↓↓↓

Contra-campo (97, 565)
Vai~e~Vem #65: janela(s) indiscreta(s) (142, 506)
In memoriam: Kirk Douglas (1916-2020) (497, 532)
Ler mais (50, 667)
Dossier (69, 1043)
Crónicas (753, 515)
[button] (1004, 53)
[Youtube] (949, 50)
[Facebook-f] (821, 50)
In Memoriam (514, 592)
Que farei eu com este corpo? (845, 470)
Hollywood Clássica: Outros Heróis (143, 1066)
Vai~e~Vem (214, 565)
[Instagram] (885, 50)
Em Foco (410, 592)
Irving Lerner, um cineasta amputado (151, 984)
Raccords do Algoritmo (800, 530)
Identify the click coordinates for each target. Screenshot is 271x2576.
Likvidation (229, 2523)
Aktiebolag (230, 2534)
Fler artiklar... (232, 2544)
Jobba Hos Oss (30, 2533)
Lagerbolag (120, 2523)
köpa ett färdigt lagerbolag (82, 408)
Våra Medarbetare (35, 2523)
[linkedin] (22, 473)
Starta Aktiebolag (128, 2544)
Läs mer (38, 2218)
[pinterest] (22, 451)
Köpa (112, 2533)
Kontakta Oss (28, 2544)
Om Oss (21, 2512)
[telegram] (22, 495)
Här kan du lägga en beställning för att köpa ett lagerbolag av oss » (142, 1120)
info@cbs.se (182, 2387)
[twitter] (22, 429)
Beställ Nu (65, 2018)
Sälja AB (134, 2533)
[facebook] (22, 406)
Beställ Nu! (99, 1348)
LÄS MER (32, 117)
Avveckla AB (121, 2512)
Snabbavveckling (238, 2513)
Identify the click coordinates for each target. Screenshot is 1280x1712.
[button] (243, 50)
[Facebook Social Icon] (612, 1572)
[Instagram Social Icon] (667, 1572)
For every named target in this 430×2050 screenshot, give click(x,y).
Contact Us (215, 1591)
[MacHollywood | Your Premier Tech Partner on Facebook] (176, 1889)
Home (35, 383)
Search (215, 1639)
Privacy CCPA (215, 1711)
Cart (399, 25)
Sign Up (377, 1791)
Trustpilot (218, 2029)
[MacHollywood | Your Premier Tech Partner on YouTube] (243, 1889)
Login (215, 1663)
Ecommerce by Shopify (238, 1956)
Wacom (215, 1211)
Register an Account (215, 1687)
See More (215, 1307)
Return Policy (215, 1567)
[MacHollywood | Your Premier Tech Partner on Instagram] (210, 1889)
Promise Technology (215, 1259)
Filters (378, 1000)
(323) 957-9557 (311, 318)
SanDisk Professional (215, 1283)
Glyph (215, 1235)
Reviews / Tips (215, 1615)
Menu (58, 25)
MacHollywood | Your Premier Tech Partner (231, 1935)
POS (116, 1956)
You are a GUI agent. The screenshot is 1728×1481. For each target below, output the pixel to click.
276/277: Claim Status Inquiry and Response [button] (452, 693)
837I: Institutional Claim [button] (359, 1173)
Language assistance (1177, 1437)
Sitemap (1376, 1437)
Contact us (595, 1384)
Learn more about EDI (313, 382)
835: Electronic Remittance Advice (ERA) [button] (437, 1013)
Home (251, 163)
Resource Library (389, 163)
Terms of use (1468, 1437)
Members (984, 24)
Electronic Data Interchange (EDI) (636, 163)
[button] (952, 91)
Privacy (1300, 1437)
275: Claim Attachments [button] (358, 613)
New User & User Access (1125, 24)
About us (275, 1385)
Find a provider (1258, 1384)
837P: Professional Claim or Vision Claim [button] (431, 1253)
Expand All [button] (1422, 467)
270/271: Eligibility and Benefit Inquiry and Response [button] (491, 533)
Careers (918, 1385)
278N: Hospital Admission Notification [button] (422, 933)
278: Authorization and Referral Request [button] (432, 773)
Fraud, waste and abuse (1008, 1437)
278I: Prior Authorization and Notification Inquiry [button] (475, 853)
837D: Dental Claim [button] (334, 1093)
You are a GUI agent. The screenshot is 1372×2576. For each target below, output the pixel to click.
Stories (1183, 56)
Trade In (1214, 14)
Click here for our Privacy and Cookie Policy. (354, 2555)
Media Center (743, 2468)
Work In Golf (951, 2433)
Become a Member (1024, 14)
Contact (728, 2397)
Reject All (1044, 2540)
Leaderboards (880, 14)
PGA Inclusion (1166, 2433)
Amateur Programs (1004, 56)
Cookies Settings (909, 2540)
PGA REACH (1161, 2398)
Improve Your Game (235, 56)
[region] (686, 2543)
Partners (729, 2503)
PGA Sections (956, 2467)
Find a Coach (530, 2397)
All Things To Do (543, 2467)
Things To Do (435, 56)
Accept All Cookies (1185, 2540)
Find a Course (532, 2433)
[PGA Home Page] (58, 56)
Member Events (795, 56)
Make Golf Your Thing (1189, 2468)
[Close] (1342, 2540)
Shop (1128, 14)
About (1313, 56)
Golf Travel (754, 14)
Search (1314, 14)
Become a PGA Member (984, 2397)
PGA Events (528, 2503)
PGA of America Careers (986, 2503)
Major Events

↑↑↑

** What this task involves **
Reproduce the entries word for word, from the first line through the line containing "Hollywood Clássica: Outros Heróis (143, 1066)", with both of those lines included.

** Exercise output **
Contra-campo (97, 565)
Vai~e~Vem #65: janela(s) indiscreta(s) (142, 506)
In memoriam: Kirk Douglas (1916-2020) (497, 532)
Ler mais (50, 667)
Dossier (69, 1043)
Crónicas (753, 515)
[button] (1004, 53)
[Youtube] (949, 50)
[Facebook-f] (821, 50)
In Memoriam (514, 592)
Que farei eu com este corpo? (845, 470)
Hollywood Clássica: Outros Heróis (143, 1066)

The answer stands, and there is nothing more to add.